Saturday, November 2, 2013

The Marks of Larks

After pontificating about my disinterest in minor color or finish variations, I will now show you the kind of minor variations I do see fit to have in my collection:

 
No, it’s not the color that piqued my interest in these Rugged Larks - though the difference is a nice little bonus. What I find significant between the two: one has a mold mark, and the other does not. (BTW, yes, I did discuss the unmarked one before, here briefly.)

The mold mark is so small and slight that most hobbyists would consider it just as inconsequential - if not moreso - than the color. It’s a small, flat area with a copyright symbol and the words "BREYER REEVES" next to it. If you weren’t looking for it, you wouldn’t see it. (I’m not even going to try and photograph it!)

The model without the mold mark is, naturally, the earlier one; there’s even a third #450 Rugged Lark with yet another mold mark - the number 97, added to the mold when Lark was reissued in 1997. (That one I do not have. Yet.)

I consider minor mold variations to be far more significant - and interesting - than minor paint variations, because unlike paint jobs, the changes are intrinsic to the mold itself.

All models painted on a given day may look different, but all models molded on that same day are going to be structurally the same - unless there was a repair or tweak made to the mold that very day, mid-production. If you’re familiar with the injection molding process, you know that this is very unlikely.

Because they are not so easily or quickly modified, mold changes are traceable through time in a way that paint jobs are not. Even if the changes only involve the subsequent removal of an added mold mark, it can still leave evidence behind. Such as in the case of the early Sea Stars, which I’ve discussed in greater detail in an earlier post, here.

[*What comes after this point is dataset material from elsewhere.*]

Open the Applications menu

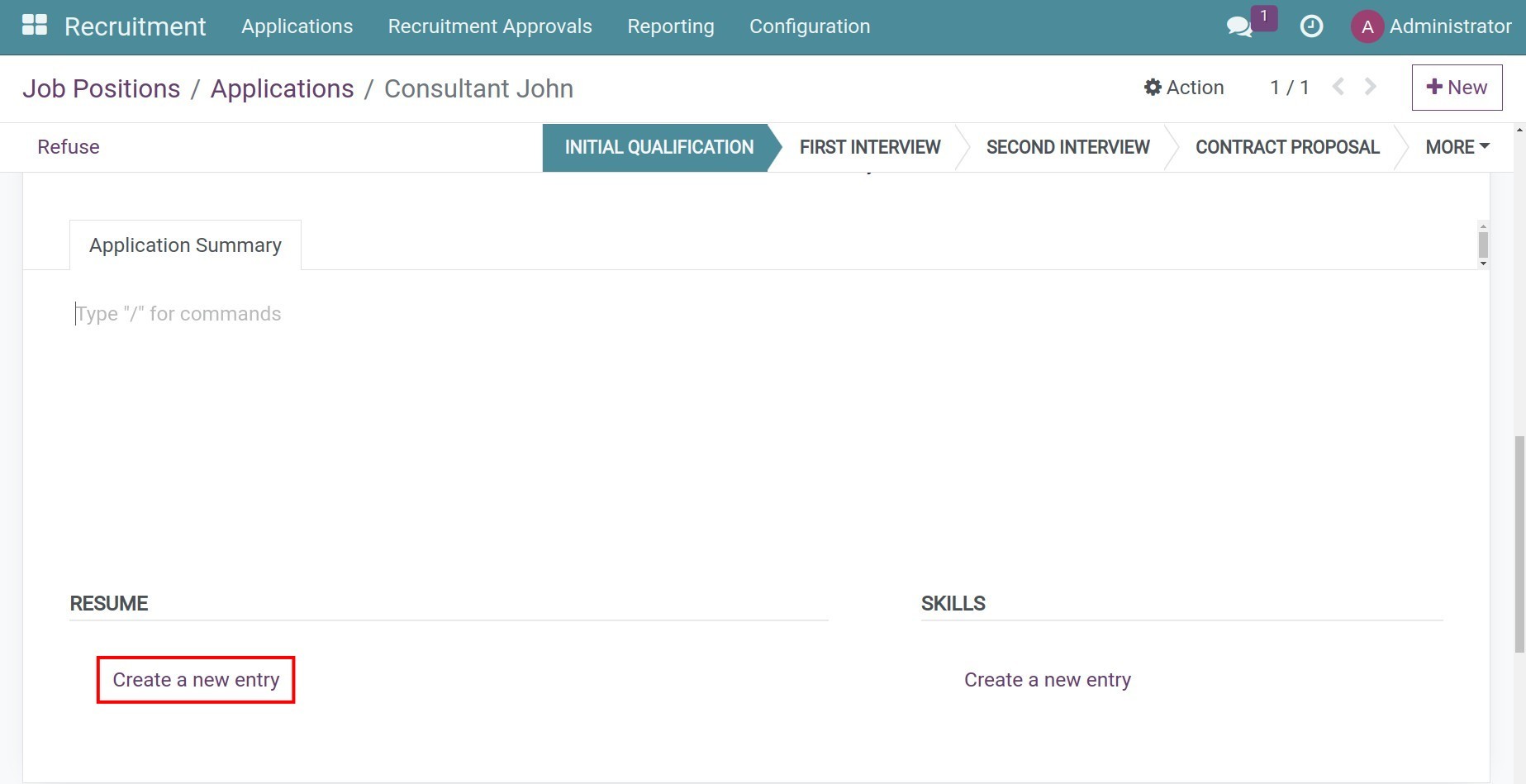tap(296, 26)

By tracking minor mold variations, we are able to more precisely date models of questionable origins, and discover "hidden" Special Runs and Reissues otherwise indistinguishable from Regular Runs, like my Bloodhound with the USA mold mark.

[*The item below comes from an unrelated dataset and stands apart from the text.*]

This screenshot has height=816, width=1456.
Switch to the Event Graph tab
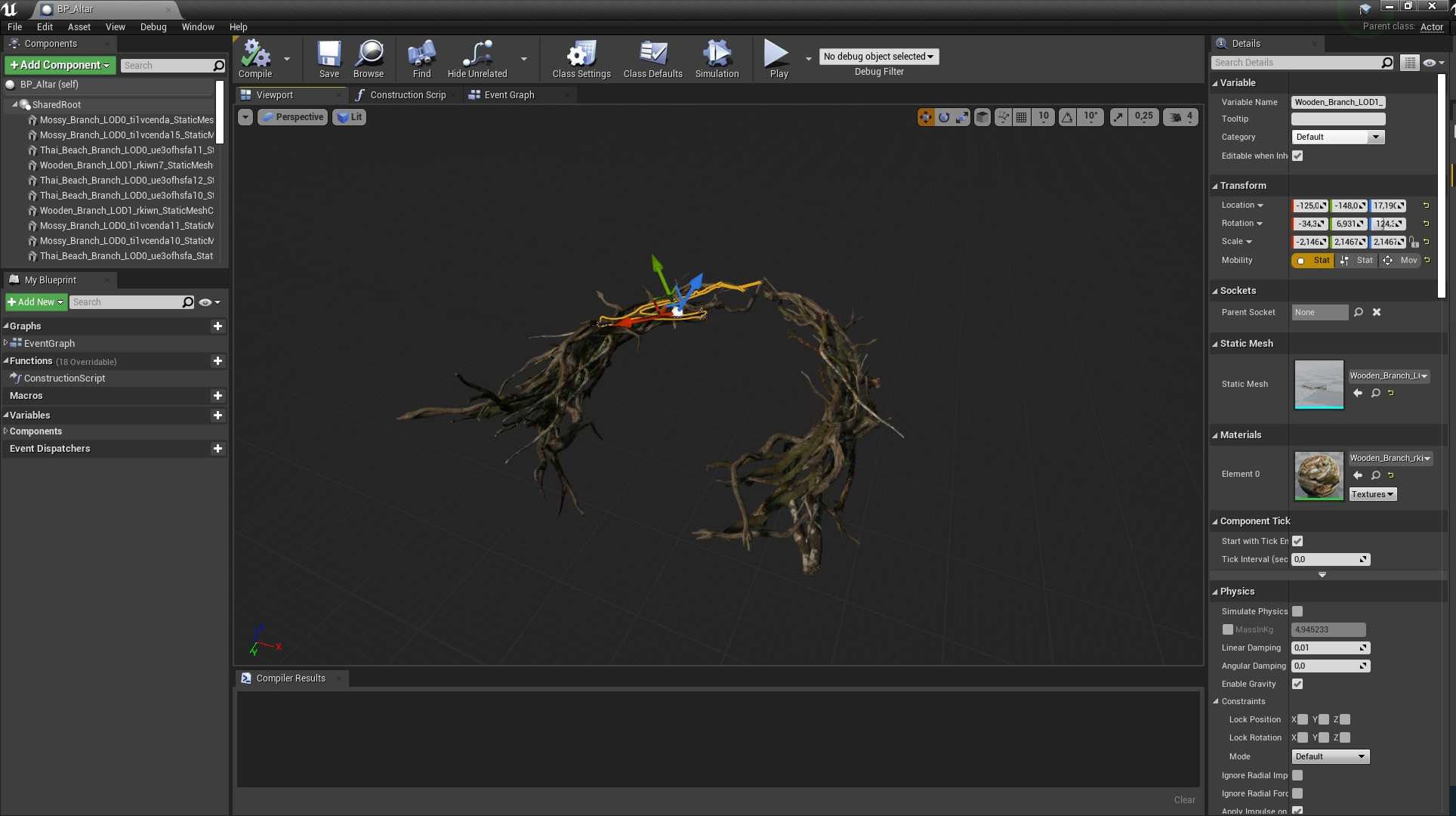click(508, 95)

(The #325 Bloodhound was discontinued in 1968 - well before the addition of the USA mold mark ca. 1970!)

The fact that Reeves apparently has - or had - several skids worth of older bodies with earlier mold marks does complicate things, though I hope that our current standards of documentation will render the issue moot.

What’s scary here is not my obsession over mold marks, but the fact that I have four different Rugged Larks in my collection, even after the culling. I only culled a fifth because the BreyerFest SR The Lark Ascending has become something of a minor grail, and I wanted to make room, just in case.